__YOUR ASSIGNMENT__: Copy out the lines beginning at the one with "The width and" and ending at the last line of the data, both included; pictures stay out.

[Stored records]
────────────────

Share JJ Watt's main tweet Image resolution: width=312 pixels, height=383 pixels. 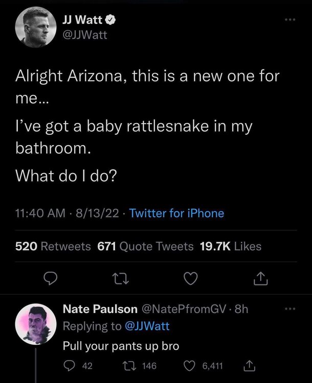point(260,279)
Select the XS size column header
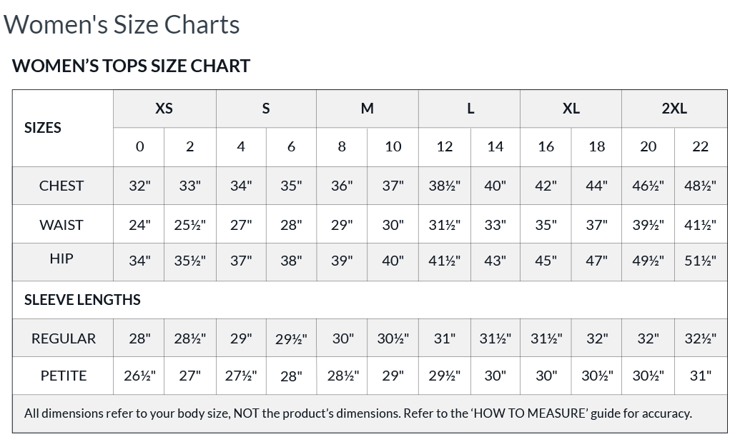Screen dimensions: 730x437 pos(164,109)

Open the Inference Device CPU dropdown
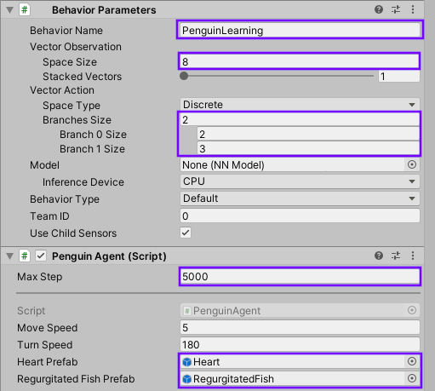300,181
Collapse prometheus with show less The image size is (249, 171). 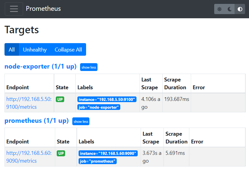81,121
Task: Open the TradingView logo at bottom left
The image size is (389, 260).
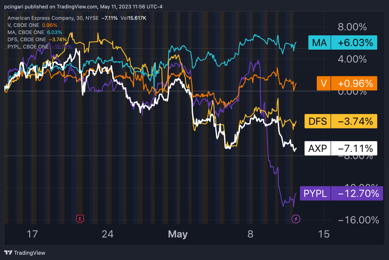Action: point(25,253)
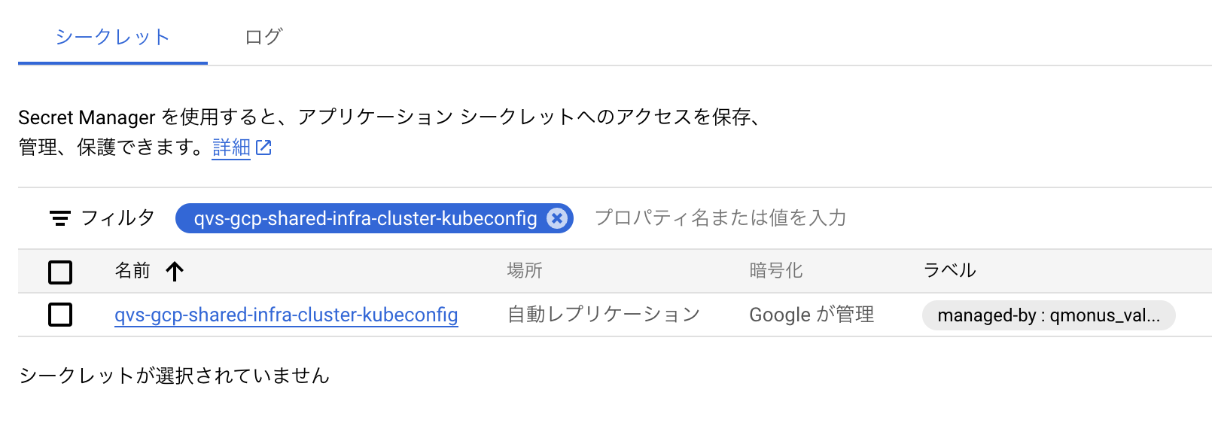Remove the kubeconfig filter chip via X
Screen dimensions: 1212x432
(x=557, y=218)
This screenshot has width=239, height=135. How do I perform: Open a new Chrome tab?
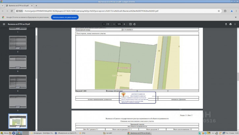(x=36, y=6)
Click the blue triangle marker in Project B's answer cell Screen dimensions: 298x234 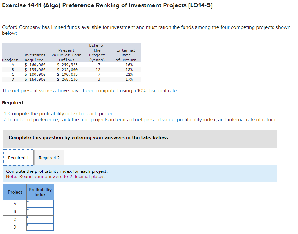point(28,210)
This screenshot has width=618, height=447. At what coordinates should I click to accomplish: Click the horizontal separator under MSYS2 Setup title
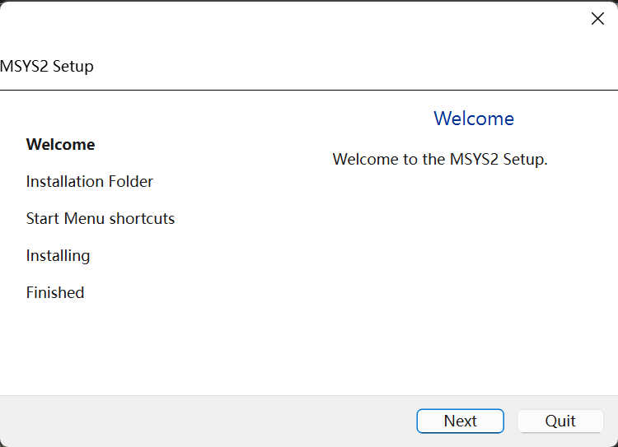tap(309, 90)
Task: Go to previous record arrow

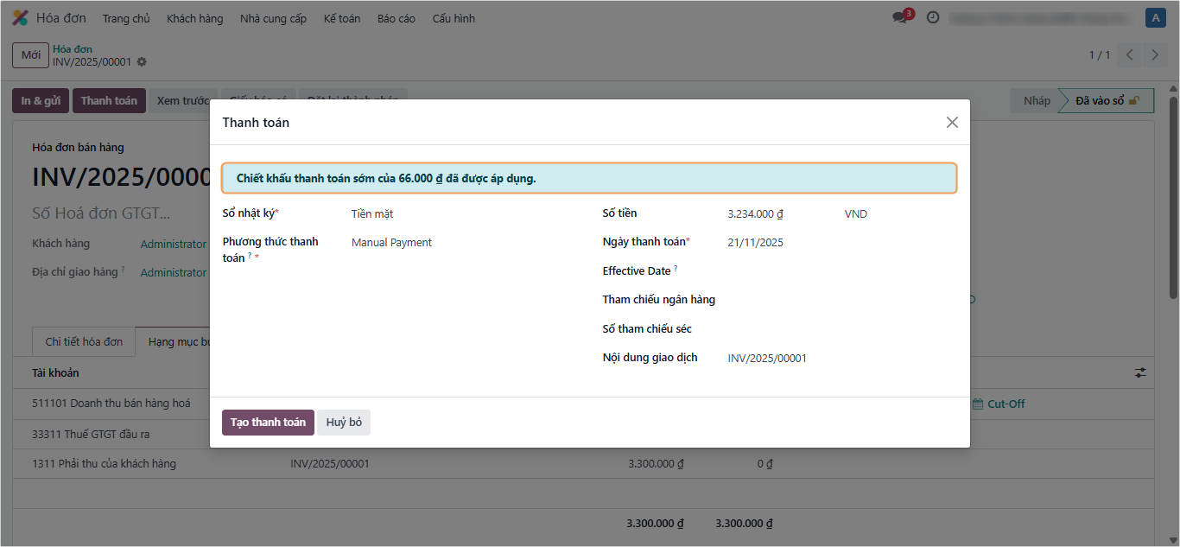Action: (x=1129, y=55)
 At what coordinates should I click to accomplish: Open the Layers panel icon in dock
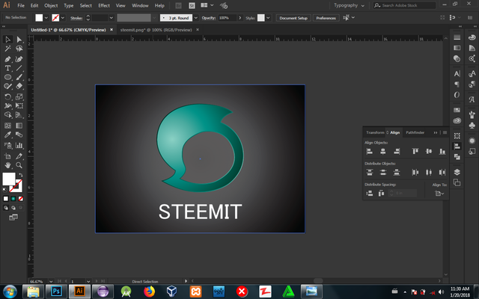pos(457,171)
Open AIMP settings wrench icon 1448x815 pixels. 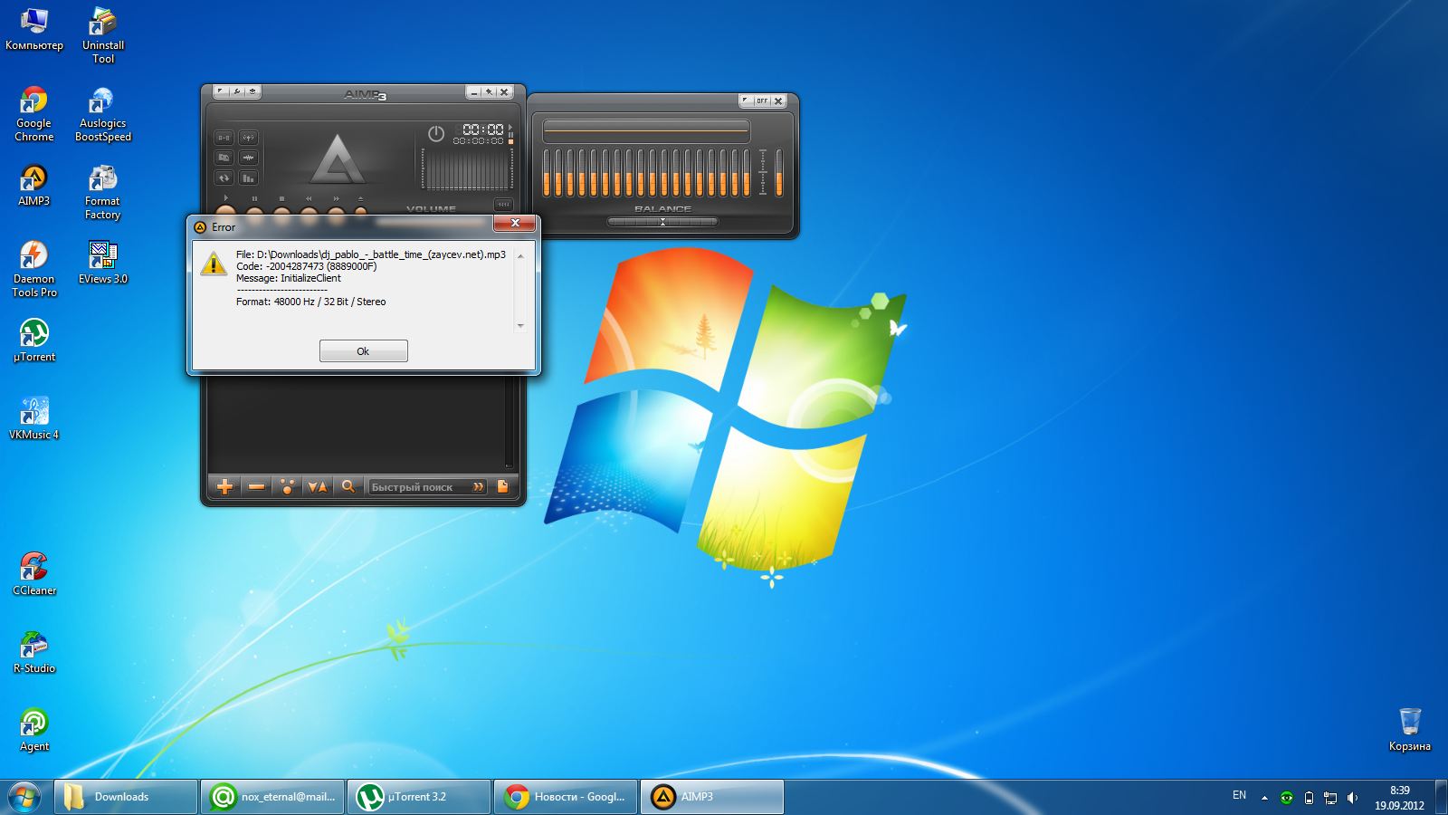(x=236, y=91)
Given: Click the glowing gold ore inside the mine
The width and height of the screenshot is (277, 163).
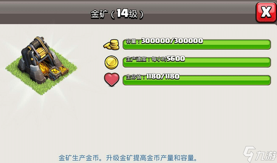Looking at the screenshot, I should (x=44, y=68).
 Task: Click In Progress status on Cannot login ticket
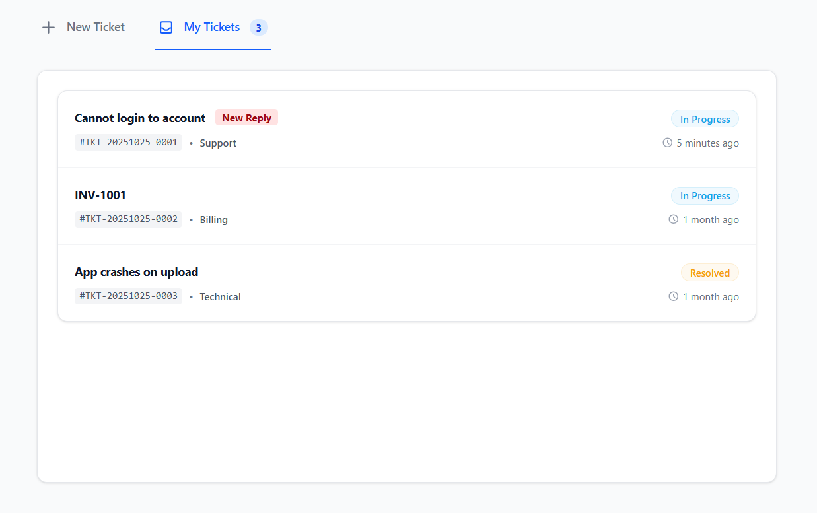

────────────────

__ANSWER FOR THE TASK__:
The width and height of the screenshot is (277, 163).
Looking at the screenshot, I should (x=44, y=68).
 Task: Click In Progress status on Cannot login ticket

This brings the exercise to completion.